= Dataset excerpts =
-------
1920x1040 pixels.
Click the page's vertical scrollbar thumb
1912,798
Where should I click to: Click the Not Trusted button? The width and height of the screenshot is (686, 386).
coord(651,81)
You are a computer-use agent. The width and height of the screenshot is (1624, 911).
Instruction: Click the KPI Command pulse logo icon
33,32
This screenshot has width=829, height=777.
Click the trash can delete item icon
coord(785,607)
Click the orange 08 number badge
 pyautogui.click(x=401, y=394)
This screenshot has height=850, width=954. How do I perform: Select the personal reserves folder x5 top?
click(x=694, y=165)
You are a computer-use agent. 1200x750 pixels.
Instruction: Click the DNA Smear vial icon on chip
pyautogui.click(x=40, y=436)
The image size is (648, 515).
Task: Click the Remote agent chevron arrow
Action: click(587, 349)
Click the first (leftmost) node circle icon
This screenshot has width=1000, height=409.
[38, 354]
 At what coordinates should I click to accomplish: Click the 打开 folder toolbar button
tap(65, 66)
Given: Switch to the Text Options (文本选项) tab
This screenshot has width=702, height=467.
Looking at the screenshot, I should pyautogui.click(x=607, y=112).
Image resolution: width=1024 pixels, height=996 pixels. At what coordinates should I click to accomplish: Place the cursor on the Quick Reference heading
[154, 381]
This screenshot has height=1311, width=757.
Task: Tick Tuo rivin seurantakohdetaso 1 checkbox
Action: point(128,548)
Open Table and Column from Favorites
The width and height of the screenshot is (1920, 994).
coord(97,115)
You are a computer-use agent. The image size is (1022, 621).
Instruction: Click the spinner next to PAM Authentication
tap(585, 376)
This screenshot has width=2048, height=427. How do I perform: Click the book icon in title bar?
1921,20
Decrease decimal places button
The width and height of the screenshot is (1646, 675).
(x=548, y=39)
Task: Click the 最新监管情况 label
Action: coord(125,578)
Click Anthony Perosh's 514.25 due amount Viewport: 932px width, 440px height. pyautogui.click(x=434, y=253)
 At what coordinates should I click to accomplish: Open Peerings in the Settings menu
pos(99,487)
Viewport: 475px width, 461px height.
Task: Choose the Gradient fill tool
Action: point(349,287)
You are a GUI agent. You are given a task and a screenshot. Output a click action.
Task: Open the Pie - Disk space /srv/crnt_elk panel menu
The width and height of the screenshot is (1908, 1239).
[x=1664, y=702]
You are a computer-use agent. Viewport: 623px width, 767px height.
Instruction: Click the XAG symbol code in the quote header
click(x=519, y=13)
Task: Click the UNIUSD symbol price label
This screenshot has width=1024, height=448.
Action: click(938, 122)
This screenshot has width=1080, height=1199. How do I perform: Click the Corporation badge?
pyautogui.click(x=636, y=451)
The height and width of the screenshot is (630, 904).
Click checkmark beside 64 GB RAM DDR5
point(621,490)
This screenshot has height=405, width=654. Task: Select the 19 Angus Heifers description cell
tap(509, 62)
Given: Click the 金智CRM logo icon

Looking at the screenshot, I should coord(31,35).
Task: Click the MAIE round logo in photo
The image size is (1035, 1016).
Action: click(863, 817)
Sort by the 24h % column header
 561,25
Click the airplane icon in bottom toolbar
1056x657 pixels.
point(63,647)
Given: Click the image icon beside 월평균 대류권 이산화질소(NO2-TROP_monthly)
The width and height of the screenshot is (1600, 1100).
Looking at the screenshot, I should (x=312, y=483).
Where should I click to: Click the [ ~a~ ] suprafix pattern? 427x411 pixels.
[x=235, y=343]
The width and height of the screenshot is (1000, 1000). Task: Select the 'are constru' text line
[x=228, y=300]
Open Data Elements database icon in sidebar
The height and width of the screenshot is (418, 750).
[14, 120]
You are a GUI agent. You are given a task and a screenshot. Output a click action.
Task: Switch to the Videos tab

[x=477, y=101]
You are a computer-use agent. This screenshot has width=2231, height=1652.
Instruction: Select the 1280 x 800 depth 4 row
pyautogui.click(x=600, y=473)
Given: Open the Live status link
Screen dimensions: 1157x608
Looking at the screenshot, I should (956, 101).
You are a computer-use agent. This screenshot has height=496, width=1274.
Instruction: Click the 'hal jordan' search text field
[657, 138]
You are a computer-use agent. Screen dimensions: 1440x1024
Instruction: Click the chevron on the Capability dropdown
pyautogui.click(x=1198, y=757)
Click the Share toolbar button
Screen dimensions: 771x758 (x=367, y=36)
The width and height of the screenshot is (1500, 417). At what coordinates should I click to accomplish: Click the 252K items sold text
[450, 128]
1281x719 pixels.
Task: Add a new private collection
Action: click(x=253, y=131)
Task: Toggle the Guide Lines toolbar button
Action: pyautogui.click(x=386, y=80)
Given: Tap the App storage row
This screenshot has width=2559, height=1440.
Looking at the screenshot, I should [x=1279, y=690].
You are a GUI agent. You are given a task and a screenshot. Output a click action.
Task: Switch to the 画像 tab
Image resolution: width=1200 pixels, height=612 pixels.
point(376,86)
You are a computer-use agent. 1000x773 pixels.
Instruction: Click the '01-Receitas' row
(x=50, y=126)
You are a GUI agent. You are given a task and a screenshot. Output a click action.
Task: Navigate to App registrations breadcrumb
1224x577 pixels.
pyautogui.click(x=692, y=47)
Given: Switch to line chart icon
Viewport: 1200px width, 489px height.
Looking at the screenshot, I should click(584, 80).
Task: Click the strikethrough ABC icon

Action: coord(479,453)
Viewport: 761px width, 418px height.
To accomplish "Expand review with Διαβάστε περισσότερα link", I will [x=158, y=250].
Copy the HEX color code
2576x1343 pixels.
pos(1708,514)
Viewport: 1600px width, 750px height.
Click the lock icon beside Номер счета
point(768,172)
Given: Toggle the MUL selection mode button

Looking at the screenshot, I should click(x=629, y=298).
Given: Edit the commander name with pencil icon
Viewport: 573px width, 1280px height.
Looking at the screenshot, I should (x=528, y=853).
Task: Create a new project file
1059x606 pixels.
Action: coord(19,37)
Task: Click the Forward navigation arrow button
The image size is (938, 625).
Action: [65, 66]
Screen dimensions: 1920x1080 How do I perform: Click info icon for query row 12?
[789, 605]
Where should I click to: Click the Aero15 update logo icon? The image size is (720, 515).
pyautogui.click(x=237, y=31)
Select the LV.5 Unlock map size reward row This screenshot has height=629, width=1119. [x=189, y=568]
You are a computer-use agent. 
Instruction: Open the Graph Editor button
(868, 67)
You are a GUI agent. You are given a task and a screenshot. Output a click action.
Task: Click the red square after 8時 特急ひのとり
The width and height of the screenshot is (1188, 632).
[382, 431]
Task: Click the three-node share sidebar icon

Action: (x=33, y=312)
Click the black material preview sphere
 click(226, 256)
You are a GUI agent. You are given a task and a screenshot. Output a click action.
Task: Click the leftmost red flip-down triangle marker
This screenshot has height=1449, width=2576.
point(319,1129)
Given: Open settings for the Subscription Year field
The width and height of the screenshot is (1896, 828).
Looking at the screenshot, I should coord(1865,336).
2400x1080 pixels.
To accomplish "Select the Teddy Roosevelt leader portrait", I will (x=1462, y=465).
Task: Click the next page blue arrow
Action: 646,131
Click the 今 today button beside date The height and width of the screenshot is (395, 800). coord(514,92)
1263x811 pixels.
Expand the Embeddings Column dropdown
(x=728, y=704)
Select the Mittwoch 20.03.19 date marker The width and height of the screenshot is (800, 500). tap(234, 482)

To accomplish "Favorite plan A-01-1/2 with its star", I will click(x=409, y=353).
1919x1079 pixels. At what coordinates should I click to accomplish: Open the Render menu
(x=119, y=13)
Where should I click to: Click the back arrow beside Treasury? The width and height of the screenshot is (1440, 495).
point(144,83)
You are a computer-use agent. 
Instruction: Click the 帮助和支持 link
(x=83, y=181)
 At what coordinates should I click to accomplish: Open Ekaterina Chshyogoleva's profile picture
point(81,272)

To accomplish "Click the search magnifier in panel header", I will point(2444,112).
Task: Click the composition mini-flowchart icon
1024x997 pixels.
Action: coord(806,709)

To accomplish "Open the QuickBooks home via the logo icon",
-------
= Written task =
Please write out the listing above word for word, beginning with the line that contains "Viewport: 761px width, 418px height." and continuing through the line that contains "point(319,1129)".

= Full answer =
Viewport: 761px width, 418px height.
To accomplish "Expand review with Διαβάστε περισσότερα link", I will [x=158, y=250].
Copy the HEX color code
2576x1343 pixels.
pos(1708,514)
Viewport: 1600px width, 750px height.
Click the lock icon beside Номер счета
point(768,172)
Given: Toggle the MUL selection mode button

Looking at the screenshot, I should click(x=629, y=298).
Given: Edit the commander name with pencil icon
Viewport: 573px width, 1280px height.
Looking at the screenshot, I should (x=528, y=853).
Task: Create a new project file
1059x606 pixels.
Action: coord(19,37)
Task: Click the Forward navigation arrow button
The image size is (938, 625).
Action: [65, 66]
Screen dimensions: 1920x1080 How do I perform: Click info icon for query row 12?
[789, 605]
Where should I click to: Click the Aero15 update logo icon? The image size is (720, 515).
pyautogui.click(x=237, y=31)
Select the LV.5 Unlock map size reward row This screenshot has height=629, width=1119. [x=189, y=568]
You are a computer-use agent. 
Instruction: Open the Graph Editor button
(868, 67)
You are a GUI agent. You are given a task and a screenshot. Output a click action.
Task: Click the red square after 8時 特急ひのとり
The width and height of the screenshot is (1188, 632).
[382, 431]
Task: Click the three-node share sidebar icon

Action: (x=33, y=312)
Click the black material preview sphere
 click(226, 256)
You are a GUI agent. You are given a task and a screenshot. Output a click action.
Task: Click the leftmost red flip-down triangle marker
This screenshot has height=1449, width=2576.
point(319,1129)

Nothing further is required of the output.